Scrive Zapelloni: «Ron Dennis non mette un muro in mezzo ai box come farà qualche anno dopo la Yamaha in MotoGp tra Valentino Rossi e Jorge Lorenzo, ma è come se quel muro ci sia davvero». Prost passa alla Ferrari e nel 1990 la rivalità epica si concretizza nell’epilogo fratricida di Suzuka, dove Magic conquista un mondiale buttando fuori pista il Professore alla prima curva. La faida continua e non solo sui circuiti. Il francese pone il veto per l’arrivo del brasiliano a Maranello, poi va alla Williams e ripete lo scherzetto contrattuale. A quel punto non si chiamano neppure più per nome, ad andare bene l’altro è «quello là». Un giovane Jean Alesi li osserva e commenta: «Odiarsi come si odiano loro può essere molto pericoloso». «Se amavi Senna, non potevi amare anche Prost. Ma alla fine sono diventati un tutt’uno. Due facce della stessa luna», chiosa Zapelloni. Quel giorno di 30 anni fa a Imola il francese non c’è, si è preso un periodo sabbatico.

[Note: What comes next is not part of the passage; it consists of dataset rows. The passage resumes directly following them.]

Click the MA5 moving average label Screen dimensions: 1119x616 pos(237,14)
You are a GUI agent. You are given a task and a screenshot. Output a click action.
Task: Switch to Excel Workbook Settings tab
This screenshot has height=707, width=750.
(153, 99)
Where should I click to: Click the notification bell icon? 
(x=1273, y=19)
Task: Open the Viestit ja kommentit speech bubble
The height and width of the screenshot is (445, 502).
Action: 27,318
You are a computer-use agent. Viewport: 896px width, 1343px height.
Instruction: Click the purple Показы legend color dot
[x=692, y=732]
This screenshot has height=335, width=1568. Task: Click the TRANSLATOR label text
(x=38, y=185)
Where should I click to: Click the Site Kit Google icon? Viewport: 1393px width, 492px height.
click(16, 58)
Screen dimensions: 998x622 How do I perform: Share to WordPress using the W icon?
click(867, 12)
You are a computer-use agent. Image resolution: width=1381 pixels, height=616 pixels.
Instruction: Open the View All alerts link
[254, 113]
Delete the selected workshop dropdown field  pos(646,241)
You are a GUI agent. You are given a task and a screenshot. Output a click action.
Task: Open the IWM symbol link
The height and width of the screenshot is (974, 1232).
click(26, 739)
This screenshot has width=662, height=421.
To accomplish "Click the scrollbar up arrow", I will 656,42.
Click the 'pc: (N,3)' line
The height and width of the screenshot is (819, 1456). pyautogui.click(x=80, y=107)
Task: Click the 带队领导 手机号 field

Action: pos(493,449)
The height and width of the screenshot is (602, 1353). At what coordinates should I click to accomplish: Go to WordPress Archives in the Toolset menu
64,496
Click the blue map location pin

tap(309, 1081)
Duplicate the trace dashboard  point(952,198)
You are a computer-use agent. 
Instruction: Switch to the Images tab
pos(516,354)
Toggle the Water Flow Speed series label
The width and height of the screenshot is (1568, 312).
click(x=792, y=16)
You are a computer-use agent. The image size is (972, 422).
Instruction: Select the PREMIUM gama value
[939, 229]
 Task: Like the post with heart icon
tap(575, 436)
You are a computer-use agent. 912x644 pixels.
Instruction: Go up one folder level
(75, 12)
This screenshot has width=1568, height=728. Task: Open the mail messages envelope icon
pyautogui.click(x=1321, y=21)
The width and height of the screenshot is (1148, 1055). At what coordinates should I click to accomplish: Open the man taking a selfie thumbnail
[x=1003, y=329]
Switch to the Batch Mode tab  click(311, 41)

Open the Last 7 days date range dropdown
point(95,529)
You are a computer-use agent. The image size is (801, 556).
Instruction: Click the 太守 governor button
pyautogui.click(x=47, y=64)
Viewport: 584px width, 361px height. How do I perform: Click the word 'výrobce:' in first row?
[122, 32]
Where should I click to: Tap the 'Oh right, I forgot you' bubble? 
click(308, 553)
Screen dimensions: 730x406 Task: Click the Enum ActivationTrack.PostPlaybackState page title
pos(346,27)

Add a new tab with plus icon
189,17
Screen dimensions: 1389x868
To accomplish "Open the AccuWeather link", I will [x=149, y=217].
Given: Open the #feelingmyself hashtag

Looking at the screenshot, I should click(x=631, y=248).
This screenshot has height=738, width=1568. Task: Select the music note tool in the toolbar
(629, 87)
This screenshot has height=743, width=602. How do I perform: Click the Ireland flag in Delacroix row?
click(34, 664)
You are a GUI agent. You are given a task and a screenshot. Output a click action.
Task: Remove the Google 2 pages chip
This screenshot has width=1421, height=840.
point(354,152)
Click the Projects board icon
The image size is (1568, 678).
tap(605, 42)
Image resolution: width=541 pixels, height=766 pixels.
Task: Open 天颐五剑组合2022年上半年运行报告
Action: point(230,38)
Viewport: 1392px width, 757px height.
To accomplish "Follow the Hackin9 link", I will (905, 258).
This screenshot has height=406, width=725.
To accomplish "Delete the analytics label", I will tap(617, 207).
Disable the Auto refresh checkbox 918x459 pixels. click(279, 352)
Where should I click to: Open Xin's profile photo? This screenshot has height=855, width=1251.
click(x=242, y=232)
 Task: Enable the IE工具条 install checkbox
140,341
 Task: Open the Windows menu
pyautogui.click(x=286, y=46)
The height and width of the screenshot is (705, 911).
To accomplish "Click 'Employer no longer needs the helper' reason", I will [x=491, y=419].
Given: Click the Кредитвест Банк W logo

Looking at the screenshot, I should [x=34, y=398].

Nel giro di ricognizione prima della partenza, dalla Williams di Senna arriva via radio un messaggio: «Alain mi manchi». Saranno le sue ultime parole. A ogni gran premio di San Marino, tanti tifosi si dirigono in pellegrinaggio davanti alla statua in bronzo di Ayrton nel Parco delle Acque Minerali. E nel silenzio della pista, sentono il ruggito del suo bolide alla curva del destino. A proposito, anche quel giorno lui era al comando.